聖徳会

第20回 本当に印は無駄の権化なの? 後編

現在の日本社会では、原則として役所の(役所以外でも)書類には押印が必要とされている。(実は、ここにこそ問題の根があると私は思うのだが…)従って"書類の数だけ印が必要な場所がある"というのが現在の図式だ。そして、行政改革の諸課題の中で、役所の手続きの簡素化がテーマの一つとなって以来、押印の見直しが検討されてきた。

私が驚き、あきれるのは、「押印が必要とされている場所」の多さである。これは書類と、書類を必要とするセクション、そしてそれらの書類が必要だという人間の多さを示す。私は、このこと自体にこそ多くの無駄が含まれているのでは?と言いたい。要は、無駄な役所、無駄な役人、無駄な手続きが多すぎるのではないですか?といっているのである。

関所と通行手形に例えれば、現在、押印という行為は一種の通行手形の役割を担っている。
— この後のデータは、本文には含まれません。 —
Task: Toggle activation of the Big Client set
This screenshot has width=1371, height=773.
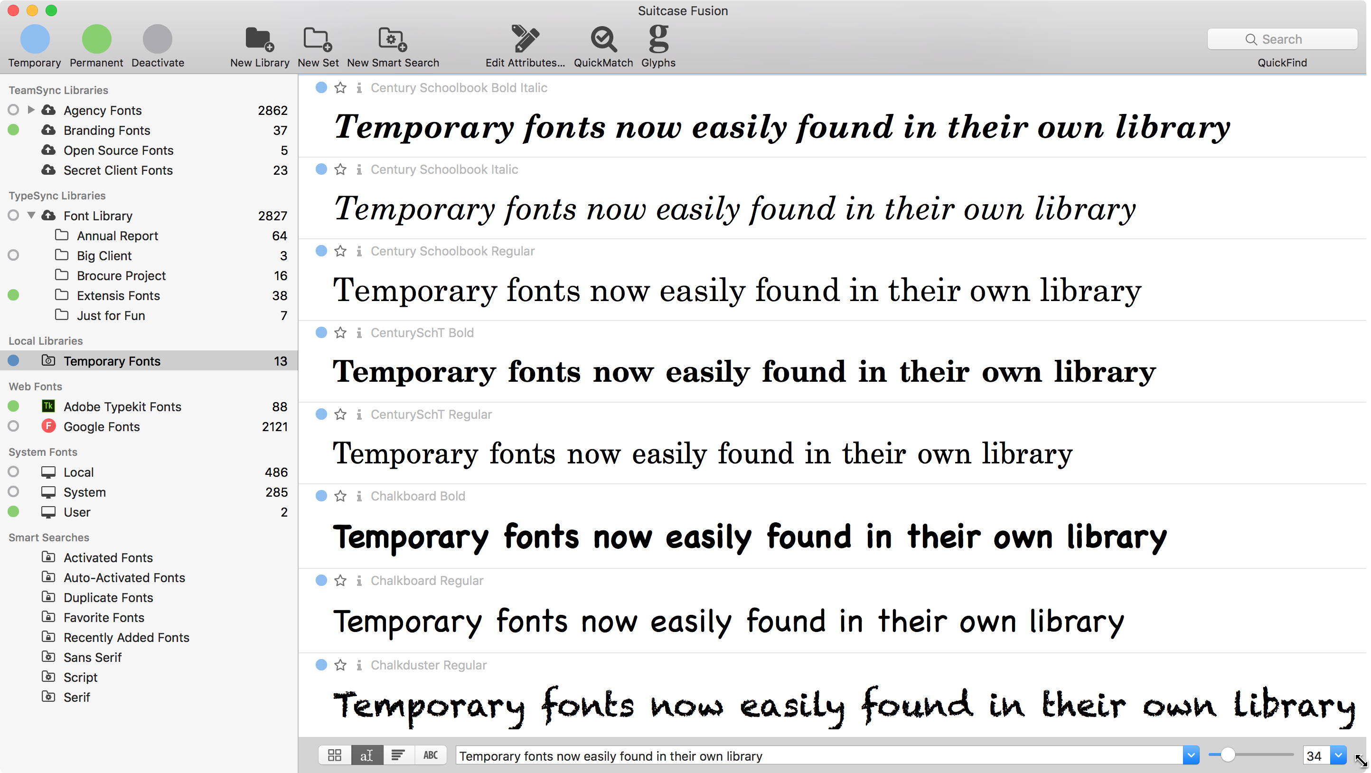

(私は、印の使われかたの本道からみればこのこと自体が邪道なのではと思うのだが…)故に関所の数だけ通行手形が必要だった。それを今後は、関所を手形無しで通れるようにしようというのが今度の改正である。まあ、それはそれで良いとしても、本当は、関所そのものが必要かどうかの論議のほうがより大きな問題のはずではないだろうか。

現代の社会では、何かというと簡単、便利が優先されて、面倒、不便イコール罪悪であるかのような風潮がある。印が社会の合理化の敵とされている理由は、おおむね『面倒だから』と『無駄だから』ということのようだ。私は、総論としての、面倒なことを簡単にする、無駄を無くして合理化する、ということ自体に異論を唱えるつもりはない。しかし、面倒と簡単、無駄と合理的を分かつ"ものさし"に対してはけっこう言いたいことがある。

仮に、無駄イコール有罪として考えたとき、結果として生じる現象の無駄と、その現象を引き起こす原因の無駄とを比べて、どちらの罪がより重いかは明白だろう。原因がなくなれば当然、結果は無くなるのである。

私は無駄な印影、無駄な押印を無くすことには大大大賛成である。しかし、その前に、どうして無駄な印影が存在するのか、ということをよーく考えて欲しいのだ。そして、なにが"無駄"で、なにが"無駄でない"かという議論を慎重にして欲しい。私は、印章道に生きるものとして、邪道、外道な使われかたのために、印という存在、押印という行為自体が否定され不要であるという結論に短絡されてしまうのがなにより心配なのである。